This vocation is highlighted in the forming and filling motif of Genesis 1. The first three days (days 1–3) of the creation are forming days, and the last three days (days 4–6) are filling days (see Table 1). We can see this pattern fleshed out in all six days of God’s creating activity. God’s forming and filling comes to a climax on the sixth day when he creates humanity. In Genesis 1:26 God creates humanity in the divine image (Heb. ṣelem) and likeness (Heb. dĕmût) and subsequently commands humanity to (1) multiply and (2) rule over the creation. As the Creator’s image-bearing vice-regents are faithful to their vocation, the cosmos will be filled with God’s glory. Life, order, freedom, justice, love, and šālôm are to reach to the ends of the earth as humanity is faithful to its God-given vocation. All of this comes together with the single purpose of glorifying God. This is the image-bearing vocation of humanity. It is as G. K. Beale writes,

His [God’s] special revelatory presence does not fill the entire earth yet, since it was his intention that this goal be achieved by his human vice-regent, whom he installed in the garden sanctuary to extend the garden boundaries of God’s presence worldwide.[4]
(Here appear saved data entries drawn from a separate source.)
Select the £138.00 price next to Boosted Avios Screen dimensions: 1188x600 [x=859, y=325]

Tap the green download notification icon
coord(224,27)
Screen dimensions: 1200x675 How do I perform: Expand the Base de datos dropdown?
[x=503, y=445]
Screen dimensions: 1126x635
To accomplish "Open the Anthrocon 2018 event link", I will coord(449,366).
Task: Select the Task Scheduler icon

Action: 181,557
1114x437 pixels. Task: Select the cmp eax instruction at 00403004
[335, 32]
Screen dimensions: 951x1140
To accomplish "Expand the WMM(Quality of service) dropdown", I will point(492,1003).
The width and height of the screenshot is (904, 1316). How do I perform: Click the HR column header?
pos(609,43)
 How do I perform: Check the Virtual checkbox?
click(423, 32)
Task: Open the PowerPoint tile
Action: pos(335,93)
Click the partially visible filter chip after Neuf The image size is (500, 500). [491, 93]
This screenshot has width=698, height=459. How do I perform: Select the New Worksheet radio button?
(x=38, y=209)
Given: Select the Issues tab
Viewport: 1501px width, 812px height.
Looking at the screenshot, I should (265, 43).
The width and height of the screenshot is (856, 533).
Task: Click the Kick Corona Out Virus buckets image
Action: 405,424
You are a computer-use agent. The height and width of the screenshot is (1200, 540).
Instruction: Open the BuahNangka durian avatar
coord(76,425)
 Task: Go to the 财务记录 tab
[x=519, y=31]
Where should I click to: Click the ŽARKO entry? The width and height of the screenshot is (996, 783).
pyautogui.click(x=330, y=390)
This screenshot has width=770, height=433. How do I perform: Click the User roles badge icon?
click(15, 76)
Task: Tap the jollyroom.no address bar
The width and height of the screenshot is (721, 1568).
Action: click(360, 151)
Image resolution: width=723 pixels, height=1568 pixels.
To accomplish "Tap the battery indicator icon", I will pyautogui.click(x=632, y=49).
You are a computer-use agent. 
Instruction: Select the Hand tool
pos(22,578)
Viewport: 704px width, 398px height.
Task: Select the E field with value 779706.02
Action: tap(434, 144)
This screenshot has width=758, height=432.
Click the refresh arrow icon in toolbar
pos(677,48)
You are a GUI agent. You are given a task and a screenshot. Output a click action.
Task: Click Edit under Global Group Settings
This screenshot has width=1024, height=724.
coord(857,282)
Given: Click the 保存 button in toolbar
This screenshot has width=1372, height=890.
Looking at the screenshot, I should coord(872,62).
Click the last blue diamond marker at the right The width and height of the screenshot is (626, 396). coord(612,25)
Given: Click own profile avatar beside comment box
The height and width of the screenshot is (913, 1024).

This God-glorifying, image-bearing vocation of humanity as described in Genesis 1 establishes the goal of holiness. 

The Fall: Abdication, Moral Autonomy, Idolatry, and Regression to Chaos. Genesis 2 recounts God placing Adam and Eve in the Garden of Eden and commissioning them to work and keep it. He instructs them that they can freely eat of the trees in the garden with the exception of the tree of knowledge of good and evil because if they do, they will die (Gen 2:16–17). In the chapter immediately following, the serpent accuses God of lying to Adam and Eve (Gen 3:4) in order to convince them to eat the forbidden fruit. The serpent explains that the consequence of eating of the forbidden fruit is not that they would die, but that they will become like God. Adam and Eve, believing the serpent’s accusations, eat the forbidden fruit. In doing so, Adam and Eve go from a state of innocent obedience to God to a state of guilty disobedience and are expelled from God’s presence.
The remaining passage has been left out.